May 8, 2014 3:53 pm

Inquiry into Calgary woman’s death highlights lack of proper care

PHILIPPE HUPHILIPPE HUGUEN/AFP/Getty Images

CALGARY- A fatality inquiry surrounding the death of a woman with a brain injury is highlighting a much larger problem in Alberta: a lack of proper health facilities.

Calgary’s Diane Linder needed long term care due to her injury, but was put into a seniors home because there were no beds at facilities for younger people.

The 42-year-old died in June 2011, after climbing over a balcony in an attempt to escape the Bethany Care Centre.

Story continues below

“As a much younger resident, Ms. Linder was not a good fit,” provincial judge Sharon van de Veen wrote, in the fatality inquiry examining Linder’s death.

A doctor who testified during the inquiry said Linder struggled psychologically with frustration and boredom.

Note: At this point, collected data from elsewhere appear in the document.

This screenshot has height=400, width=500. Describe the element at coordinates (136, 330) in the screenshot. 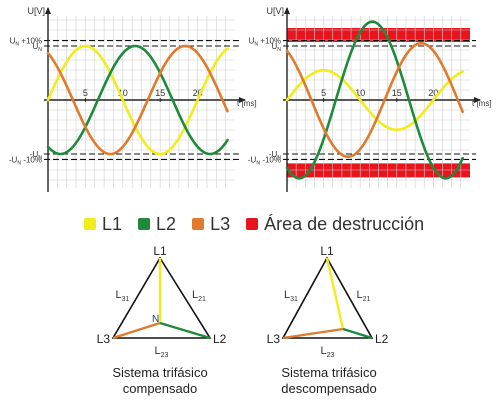

I see `phasor-compensated-l3` at that location.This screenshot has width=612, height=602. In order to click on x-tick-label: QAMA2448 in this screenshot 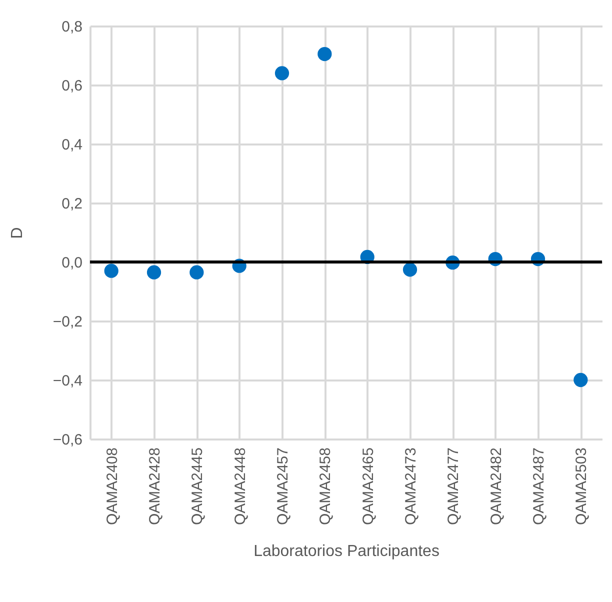, I will do `click(240, 487)`. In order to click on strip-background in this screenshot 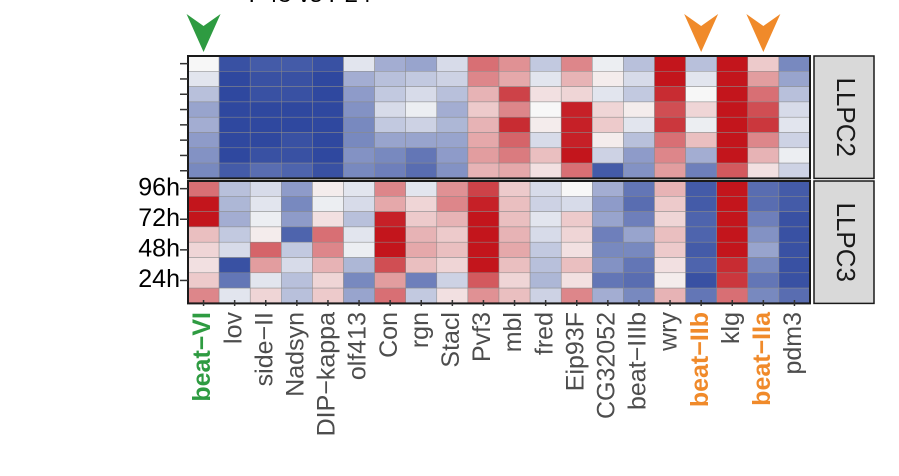, I will do `click(844, 118)`.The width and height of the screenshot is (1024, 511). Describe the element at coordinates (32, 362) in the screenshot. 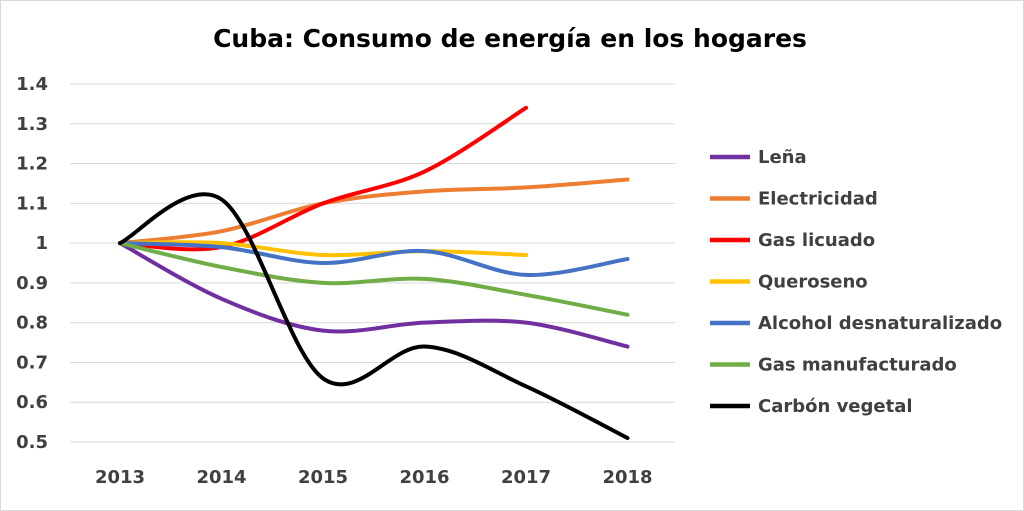

I see `y-tick-label: 0.7` at that location.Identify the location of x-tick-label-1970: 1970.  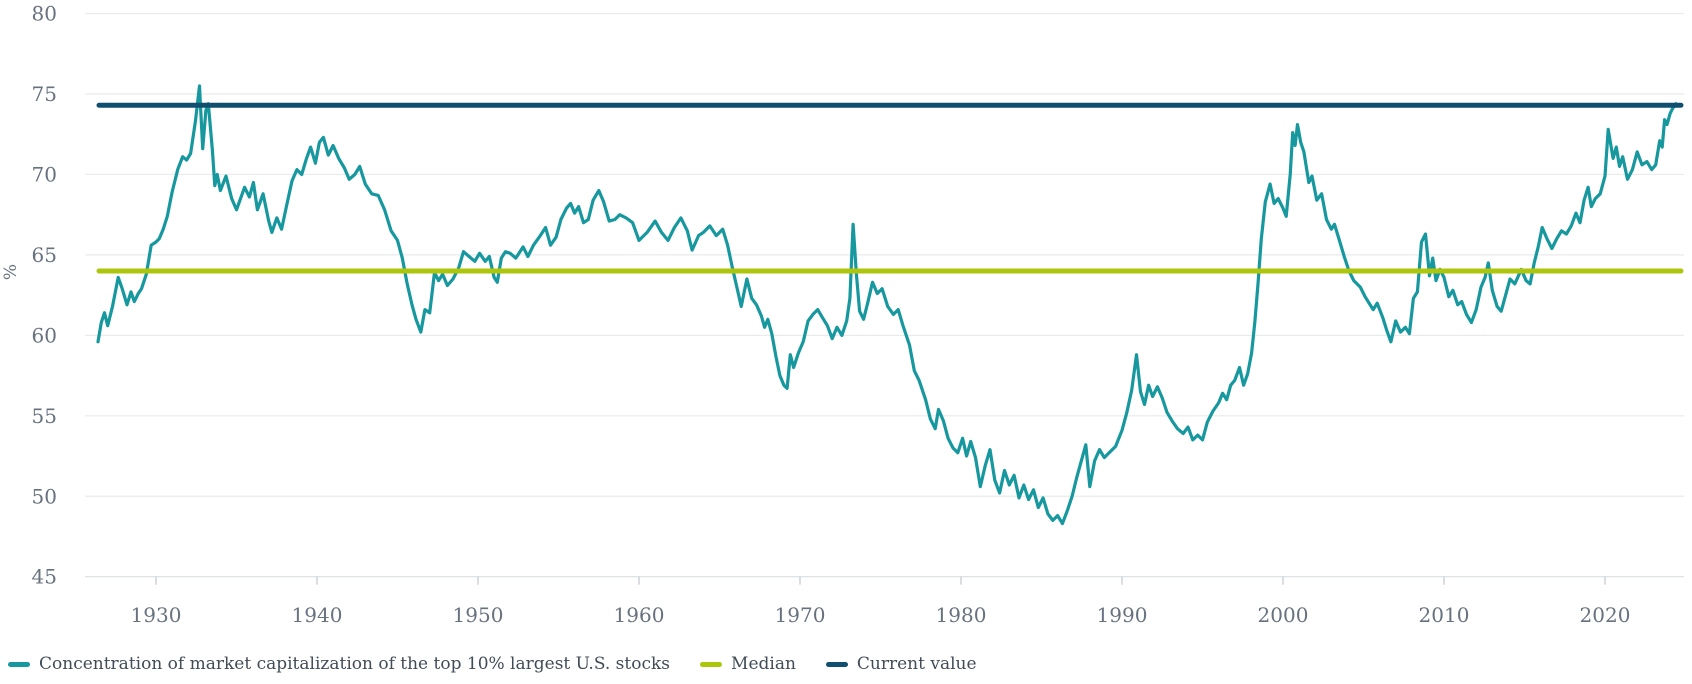
(800, 615).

“ [There is] a terrible deficit for appropriate resources for people who have a severe neurological injury at a young age,” he added.

The inquiry recommends Alberta Health Services address the “significant need for more young adult residential health facilities.”

Calgary currently only has one facility that’s appropriate for younger patients, which has 23 beds. Turnover is low.

In a statement to Global News, AHS said it recognizes patients with traumatic brain injuries require specialized care, and it is reviewing the inquiry’s recommendations.